Carson McCullers (or Lula Carson Smith, to take a leaf from Camilla's book and go with birth names) was born in Columbus, Georgia in 1917, and published this novel in 1940, aged twenty-three, having turned to writing after her delicate health had prematurely ended her hopes of a career in music. It's always both a blessing and a curse for a young writer to have your first book be a huge (critical) success, I suppose, but it certainly is an incredible achievement to have written this book at that age.
McCullers' focus, in this book like in her other one I read, and I've no doubt in the rest of her work, is on the people who stand apart from society somehow, the loners, the disabled, the "freaks". The working title of this novel was "The Mute", after the deaf and mute protagonist, John Singer. Singer lives in an unnamed town in the American South in the late 1930s, where he becomes surprisingly popular for his ability to look wise and say nothing. Four characters - a somewhat eccentric and philosophical café owner, a music-loving teenager girl, a drunken loner with Communist sympathies and a rather pedantic black doctor who wants to improve the lot of his race - fall under Singer's thrall, each considering him a kindred spirit and the only one they can talk to. Around this simple enough central structure, McCullers builds a solid plot, though as one might expect, the characters and the themes are probably more important than the plot in this book.

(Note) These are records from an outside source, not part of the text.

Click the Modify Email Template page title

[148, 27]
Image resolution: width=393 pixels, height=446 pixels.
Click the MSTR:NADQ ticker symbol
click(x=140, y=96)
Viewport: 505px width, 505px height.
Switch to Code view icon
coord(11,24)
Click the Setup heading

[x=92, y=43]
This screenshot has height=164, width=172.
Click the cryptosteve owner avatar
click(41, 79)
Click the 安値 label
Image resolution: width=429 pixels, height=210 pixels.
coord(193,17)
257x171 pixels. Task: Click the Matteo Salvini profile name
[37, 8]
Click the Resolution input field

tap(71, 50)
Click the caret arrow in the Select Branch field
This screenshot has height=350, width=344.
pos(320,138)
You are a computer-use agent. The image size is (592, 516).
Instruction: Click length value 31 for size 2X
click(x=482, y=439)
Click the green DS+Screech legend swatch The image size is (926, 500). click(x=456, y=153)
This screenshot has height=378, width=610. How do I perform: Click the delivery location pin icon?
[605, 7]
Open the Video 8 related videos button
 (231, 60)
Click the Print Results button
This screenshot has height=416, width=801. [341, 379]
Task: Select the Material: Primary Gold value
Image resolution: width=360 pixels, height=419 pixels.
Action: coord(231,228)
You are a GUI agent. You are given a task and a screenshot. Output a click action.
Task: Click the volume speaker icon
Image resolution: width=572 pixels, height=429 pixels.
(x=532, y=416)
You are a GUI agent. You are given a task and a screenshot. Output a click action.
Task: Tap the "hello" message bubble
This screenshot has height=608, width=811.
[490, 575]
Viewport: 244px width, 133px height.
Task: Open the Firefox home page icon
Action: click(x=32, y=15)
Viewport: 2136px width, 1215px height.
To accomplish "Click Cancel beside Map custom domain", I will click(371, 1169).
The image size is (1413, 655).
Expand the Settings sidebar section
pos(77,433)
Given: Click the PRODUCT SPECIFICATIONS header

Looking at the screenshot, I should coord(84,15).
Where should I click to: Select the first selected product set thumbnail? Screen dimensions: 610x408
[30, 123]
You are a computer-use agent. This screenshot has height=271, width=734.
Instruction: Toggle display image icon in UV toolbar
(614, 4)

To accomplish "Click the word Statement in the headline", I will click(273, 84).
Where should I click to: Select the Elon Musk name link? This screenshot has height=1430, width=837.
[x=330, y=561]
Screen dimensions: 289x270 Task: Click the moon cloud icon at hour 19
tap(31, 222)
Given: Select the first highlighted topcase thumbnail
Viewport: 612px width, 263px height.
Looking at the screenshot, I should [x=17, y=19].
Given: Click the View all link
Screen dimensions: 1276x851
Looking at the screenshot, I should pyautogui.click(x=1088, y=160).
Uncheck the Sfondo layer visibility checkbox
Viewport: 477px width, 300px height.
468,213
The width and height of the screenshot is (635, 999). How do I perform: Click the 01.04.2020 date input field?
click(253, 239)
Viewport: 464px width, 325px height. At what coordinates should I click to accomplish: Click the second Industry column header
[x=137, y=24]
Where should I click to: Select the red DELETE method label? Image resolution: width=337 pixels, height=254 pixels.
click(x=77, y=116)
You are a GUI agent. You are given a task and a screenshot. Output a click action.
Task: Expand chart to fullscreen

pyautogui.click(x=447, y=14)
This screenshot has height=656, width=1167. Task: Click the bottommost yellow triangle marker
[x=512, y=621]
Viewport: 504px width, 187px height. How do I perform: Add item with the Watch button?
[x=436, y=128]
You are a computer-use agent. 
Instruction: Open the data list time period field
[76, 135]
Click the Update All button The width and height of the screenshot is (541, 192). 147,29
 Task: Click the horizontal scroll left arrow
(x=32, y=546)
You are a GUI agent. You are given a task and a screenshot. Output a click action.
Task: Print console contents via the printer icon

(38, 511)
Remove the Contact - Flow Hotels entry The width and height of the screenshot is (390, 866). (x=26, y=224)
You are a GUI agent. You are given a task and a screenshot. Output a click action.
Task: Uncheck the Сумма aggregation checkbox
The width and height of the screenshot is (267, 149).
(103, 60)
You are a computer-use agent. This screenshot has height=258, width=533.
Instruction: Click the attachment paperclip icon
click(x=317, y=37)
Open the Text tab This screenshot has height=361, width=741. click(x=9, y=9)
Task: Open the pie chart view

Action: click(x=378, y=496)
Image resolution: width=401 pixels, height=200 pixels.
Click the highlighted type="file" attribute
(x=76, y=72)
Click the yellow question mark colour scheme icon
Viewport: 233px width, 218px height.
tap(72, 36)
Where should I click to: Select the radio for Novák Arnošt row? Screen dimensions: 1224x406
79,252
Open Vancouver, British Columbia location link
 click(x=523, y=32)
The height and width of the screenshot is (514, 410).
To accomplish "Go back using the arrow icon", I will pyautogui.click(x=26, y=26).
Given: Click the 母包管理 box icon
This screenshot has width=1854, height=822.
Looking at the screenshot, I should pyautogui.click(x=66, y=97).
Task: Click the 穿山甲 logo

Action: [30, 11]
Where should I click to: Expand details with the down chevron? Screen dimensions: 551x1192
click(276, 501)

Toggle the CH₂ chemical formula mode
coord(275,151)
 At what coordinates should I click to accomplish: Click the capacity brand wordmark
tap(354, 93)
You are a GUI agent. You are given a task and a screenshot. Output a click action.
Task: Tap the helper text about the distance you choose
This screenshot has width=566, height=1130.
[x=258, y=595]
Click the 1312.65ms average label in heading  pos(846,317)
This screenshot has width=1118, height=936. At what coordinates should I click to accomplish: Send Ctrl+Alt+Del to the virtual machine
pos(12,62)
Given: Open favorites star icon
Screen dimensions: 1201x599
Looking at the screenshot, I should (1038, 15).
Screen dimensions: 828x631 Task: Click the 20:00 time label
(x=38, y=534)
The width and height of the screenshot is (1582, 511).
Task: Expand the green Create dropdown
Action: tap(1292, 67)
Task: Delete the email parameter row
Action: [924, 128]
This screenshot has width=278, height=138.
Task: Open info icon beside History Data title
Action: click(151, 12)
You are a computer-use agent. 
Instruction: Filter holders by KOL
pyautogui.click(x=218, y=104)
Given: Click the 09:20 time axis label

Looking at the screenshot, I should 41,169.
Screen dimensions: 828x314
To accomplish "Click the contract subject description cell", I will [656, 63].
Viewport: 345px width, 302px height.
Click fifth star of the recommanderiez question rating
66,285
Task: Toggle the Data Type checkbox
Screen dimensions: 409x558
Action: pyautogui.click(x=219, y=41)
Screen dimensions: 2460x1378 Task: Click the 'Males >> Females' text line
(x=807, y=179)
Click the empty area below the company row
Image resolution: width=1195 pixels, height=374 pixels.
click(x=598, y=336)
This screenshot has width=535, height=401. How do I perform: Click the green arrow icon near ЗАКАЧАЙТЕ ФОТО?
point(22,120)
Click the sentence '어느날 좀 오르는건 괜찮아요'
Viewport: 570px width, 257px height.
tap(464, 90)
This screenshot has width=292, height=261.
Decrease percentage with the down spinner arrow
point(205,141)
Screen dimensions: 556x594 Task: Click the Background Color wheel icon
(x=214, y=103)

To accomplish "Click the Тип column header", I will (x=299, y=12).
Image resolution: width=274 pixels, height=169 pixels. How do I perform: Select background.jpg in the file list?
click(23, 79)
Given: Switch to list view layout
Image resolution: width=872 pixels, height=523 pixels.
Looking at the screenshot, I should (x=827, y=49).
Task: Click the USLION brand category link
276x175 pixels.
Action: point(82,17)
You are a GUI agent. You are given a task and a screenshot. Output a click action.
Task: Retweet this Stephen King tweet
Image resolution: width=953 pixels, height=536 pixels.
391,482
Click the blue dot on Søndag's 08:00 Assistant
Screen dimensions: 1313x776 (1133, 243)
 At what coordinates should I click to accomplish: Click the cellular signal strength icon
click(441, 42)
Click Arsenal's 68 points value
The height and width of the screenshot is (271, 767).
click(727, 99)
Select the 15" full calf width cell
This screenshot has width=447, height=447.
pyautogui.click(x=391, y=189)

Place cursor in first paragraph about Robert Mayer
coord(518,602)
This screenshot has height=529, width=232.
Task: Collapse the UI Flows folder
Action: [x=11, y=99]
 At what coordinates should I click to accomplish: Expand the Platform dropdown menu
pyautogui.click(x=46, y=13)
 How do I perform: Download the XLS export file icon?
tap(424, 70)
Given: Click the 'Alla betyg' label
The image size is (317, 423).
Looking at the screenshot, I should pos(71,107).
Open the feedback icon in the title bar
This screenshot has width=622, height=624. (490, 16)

The strongest storyline, in my opinion but I suspect many would agree, is the one with the black doctor, Benedict Copeland. The doctor is a tragic character, a highly educated man living in a time and a place where extremely few of his black peers were remotely near his level - and his white peers were cold at best. And, worse, a father whose dreams of raising his children to be highly educated professionals like himself, as his personal contribution to the improvement of the fate of the "Negro", ended in bitter disappointment and seriously strained relations with them. McCullers' novel is certainly nuanced in its treatment of the racial issues, and offers an interesting if cursory look at the different views among the black community on how to improve their fate, a quarter of a century before the end of segregation. And though the novel is not a political one at its heart, several other politico-economic topics are dealt with deftly, as characters reflect on the Depression, the New Deal and the fascism in Europe.
The central theme of the book is probably best described as passions, in the widest sense of the word, and how they can drive people apart instead of together. In that sense, the title certainly is well-chosen, even if it wasn't McCullers' original choice. As one might expect, the result is not a particularly cheerful novel, but the fairly open ending still leaves most characters with a fair shot at happiness, if they can take it.
I had high expectations for this book, and it easily met them. There have been some posts here by people looking for good American novels, good Southern novels and good westerns; the third category I'm afraid is even more of a stretch here than it was for To Kill a Mockingbird (sorry, Camilla ), but this certainly is a fine specimen of the former two categories. Highly recommended.